##### Supplied data #####

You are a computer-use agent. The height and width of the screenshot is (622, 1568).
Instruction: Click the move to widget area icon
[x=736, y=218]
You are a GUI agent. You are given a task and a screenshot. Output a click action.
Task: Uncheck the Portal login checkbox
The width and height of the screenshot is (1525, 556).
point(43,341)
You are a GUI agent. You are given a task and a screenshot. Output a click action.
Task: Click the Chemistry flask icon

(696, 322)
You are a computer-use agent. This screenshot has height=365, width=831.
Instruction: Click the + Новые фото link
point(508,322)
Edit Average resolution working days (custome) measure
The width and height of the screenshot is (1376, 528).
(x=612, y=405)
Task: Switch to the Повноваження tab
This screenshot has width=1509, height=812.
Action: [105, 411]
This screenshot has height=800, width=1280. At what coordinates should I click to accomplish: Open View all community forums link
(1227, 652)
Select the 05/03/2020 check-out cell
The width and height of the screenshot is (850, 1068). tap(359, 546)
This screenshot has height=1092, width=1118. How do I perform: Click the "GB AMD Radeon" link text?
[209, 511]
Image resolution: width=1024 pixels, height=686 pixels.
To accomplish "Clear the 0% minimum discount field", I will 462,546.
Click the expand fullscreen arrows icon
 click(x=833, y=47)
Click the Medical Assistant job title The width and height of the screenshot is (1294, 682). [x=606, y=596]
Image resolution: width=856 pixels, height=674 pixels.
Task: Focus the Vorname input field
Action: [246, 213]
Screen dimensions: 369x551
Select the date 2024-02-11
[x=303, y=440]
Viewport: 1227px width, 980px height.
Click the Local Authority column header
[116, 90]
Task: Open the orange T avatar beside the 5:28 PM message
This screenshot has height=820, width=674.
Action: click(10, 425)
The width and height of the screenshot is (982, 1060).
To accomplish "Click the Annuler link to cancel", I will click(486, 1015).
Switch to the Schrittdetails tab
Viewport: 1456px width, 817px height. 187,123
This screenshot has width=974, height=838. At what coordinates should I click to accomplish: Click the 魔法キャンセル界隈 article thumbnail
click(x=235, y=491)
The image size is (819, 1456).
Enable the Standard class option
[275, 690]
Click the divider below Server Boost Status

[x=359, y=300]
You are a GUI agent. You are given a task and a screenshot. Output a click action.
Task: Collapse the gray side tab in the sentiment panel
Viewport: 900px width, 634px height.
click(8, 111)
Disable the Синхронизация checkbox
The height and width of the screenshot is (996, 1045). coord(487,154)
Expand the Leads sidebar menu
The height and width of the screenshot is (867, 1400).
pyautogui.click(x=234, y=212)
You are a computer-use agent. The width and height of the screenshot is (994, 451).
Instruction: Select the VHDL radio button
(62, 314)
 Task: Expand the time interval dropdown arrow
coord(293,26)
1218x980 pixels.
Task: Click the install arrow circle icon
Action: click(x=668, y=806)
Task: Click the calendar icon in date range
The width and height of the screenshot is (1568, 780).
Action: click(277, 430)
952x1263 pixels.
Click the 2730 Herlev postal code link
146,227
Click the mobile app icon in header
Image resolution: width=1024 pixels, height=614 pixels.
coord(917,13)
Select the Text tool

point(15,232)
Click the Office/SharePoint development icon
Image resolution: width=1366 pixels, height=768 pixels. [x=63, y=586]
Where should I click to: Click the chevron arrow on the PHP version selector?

#####

Task to carry out =
Only an exact transcription of all the records above counts as an answer.

Solution to this task =
You are a computer-use agent. The height and width of the screenshot is (622, 1568).
Instruction: Click the move to widget area icon
[x=736, y=218]
You are a GUI agent. You are given a task and a screenshot. Output a click action.
Task: Uncheck the Portal login checkbox
The width and height of the screenshot is (1525, 556).
point(43,341)
You are a GUI agent. You are given a task and a screenshot. Output a click action.
Task: Click the Chemistry flask icon

(696, 322)
You are a computer-use agent. This screenshot has height=365, width=831.
Instruction: Click the + Новые фото link
point(508,322)
Edit Average resolution working days (custome) measure
The width and height of the screenshot is (1376, 528).
(x=612, y=405)
Task: Switch to the Повноваження tab
This screenshot has width=1509, height=812.
Action: [105, 411]
This screenshot has height=800, width=1280. At what coordinates should I click to accomplish: Open View all community forums link
(1227, 652)
Select the 05/03/2020 check-out cell
The width and height of the screenshot is (850, 1068). tap(359, 546)
This screenshot has height=1092, width=1118. How do I perform: Click the "GB AMD Radeon" link text?
[209, 511]
Image resolution: width=1024 pixels, height=686 pixels.
To accomplish "Clear the 0% minimum discount field", I will 462,546.
Click the expand fullscreen arrows icon
 click(x=833, y=47)
Click the Medical Assistant job title The width and height of the screenshot is (1294, 682). [x=606, y=596]
Image resolution: width=856 pixels, height=674 pixels.
Task: Focus the Vorname input field
Action: [246, 213]
Screen dimensions: 369x551
Select the date 2024-02-11
[x=303, y=440]
Viewport: 1227px width, 980px height.
Click the Local Authority column header
[116, 90]
Task: Open the orange T avatar beside the 5:28 PM message
This screenshot has height=820, width=674.
Action: click(10, 425)
The width and height of the screenshot is (982, 1060).
To accomplish "Click the Annuler link to cancel", I will click(486, 1015).
Switch to the Schrittdetails tab
Viewport: 1456px width, 817px height. 187,123
This screenshot has width=974, height=838. At what coordinates should I click to accomplish: Click the 魔法キャンセル界隈 article thumbnail
click(x=235, y=491)
The image size is (819, 1456).
Enable the Standard class option
[275, 690]
Click the divider below Server Boost Status

[x=359, y=300]
You are a GUI agent. You are given a task and a screenshot. Output a click action.
Task: Collapse the gray side tab in the sentiment panel
Viewport: 900px width, 634px height.
click(8, 111)
Disable the Синхронизация checkbox
The height and width of the screenshot is (996, 1045). coord(487,154)
Expand the Leads sidebar menu
The height and width of the screenshot is (867, 1400).
pyautogui.click(x=234, y=212)
You are a computer-use agent. The width and height of the screenshot is (994, 451).
Instruction: Select the VHDL radio button
(62, 314)
 Task: Expand the time interval dropdown arrow
coord(293,26)
1218x980 pixels.
Task: Click the install arrow circle icon
Action: click(x=668, y=806)
Task: Click the calendar icon in date range
The width and height of the screenshot is (1568, 780).
Action: click(277, 430)
952x1263 pixels.
Click the 2730 Herlev postal code link
146,227
Click the mobile app icon in header
Image resolution: width=1024 pixels, height=614 pixels.
coord(917,13)
Select the Text tool

point(15,232)
Click the Office/SharePoint development icon
Image resolution: width=1366 pixels, height=768 pixels. [x=63, y=586]
Where should I click to: Click the chevron arrow on the PHP version selector?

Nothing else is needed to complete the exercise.